Un « choc » culturel
« TikTok affirme qu’ils ne suivent pas les instructions chinoises. Ils prétendent qu’ils ne censurent pas… Mais les anciens employés de Tiktok affirment le contraire. », explique le sénateur républicain Josh Hawley au Washington Post alors que l’entreprise a refusé de témoigner face au Congrès.
Les Américains qui travaillent pour l’entreprise chinoise, très attachés à la sacro-sainte liberté d’expression, en particulier en ligne, se hérissent face aux instructions venus de Pékin.
Selon les témoignages récoltés par le quotidien américain, ils doivent supprimer les vidéos jugées subversives ou critiques par les équipes chinoises, y compris les longs baisers ou les débats politiques enflammés.
Aucun lien avec les autorités chinoises ?
De son côté, l’entreprise chinoise assure que les ordres ne viennent pas de Pékin.

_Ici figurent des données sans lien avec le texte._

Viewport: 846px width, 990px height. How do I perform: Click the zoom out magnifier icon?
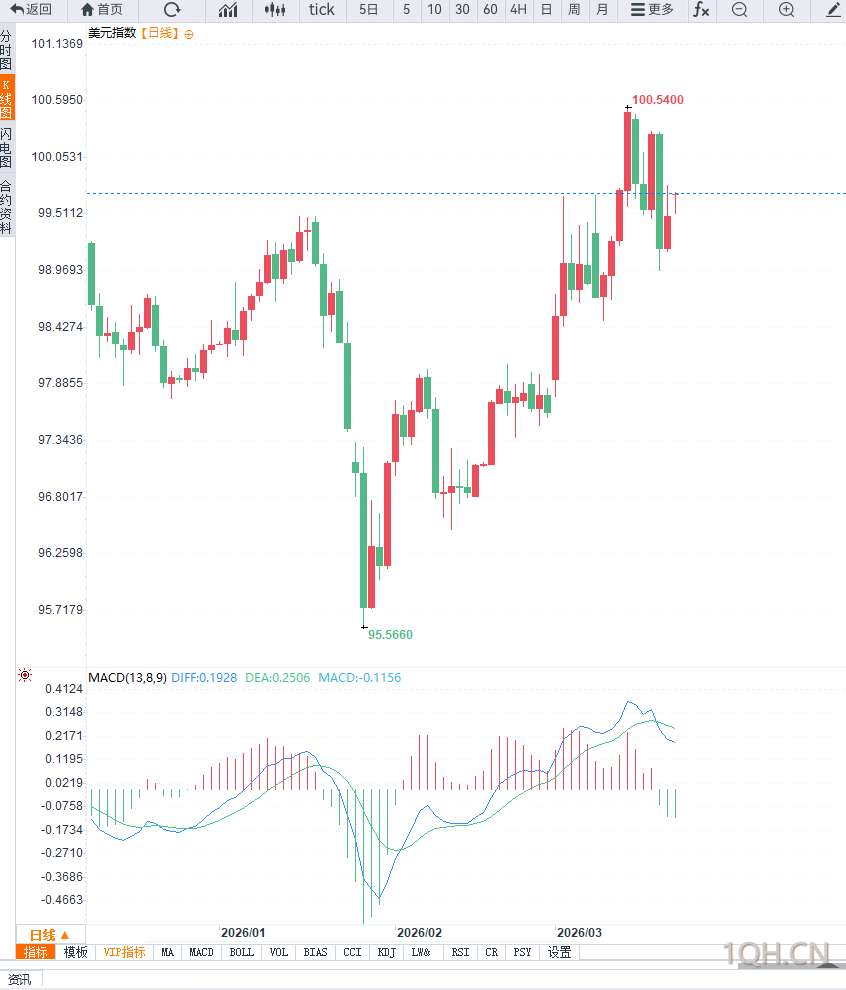tap(739, 10)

Dans un communiqué, Vanessa Pappas, directrice générale de l’entreprise aux États-Unis, a affirmé qu’aucune décision de supprimer ou garder une vidéo « n’était en aucun cas liée à un gouvernement étranger, même chinois ».
Selon elle, il s’agit simplement d’un temps d’adaptation entre la croissance exponentielle de TikTok et la prise de conscience des responsabilités qui en découlent.
« TikTok a connu une croissance rapide, tel que Facebook, Instagram, Twitter et Snapchat pendant leurs premières années », a déclaré la directrice américaine. « Et comme ces plates-formes, cette croissance pose des défis pour que nos politiques et nos pratiques suivent le rythme.»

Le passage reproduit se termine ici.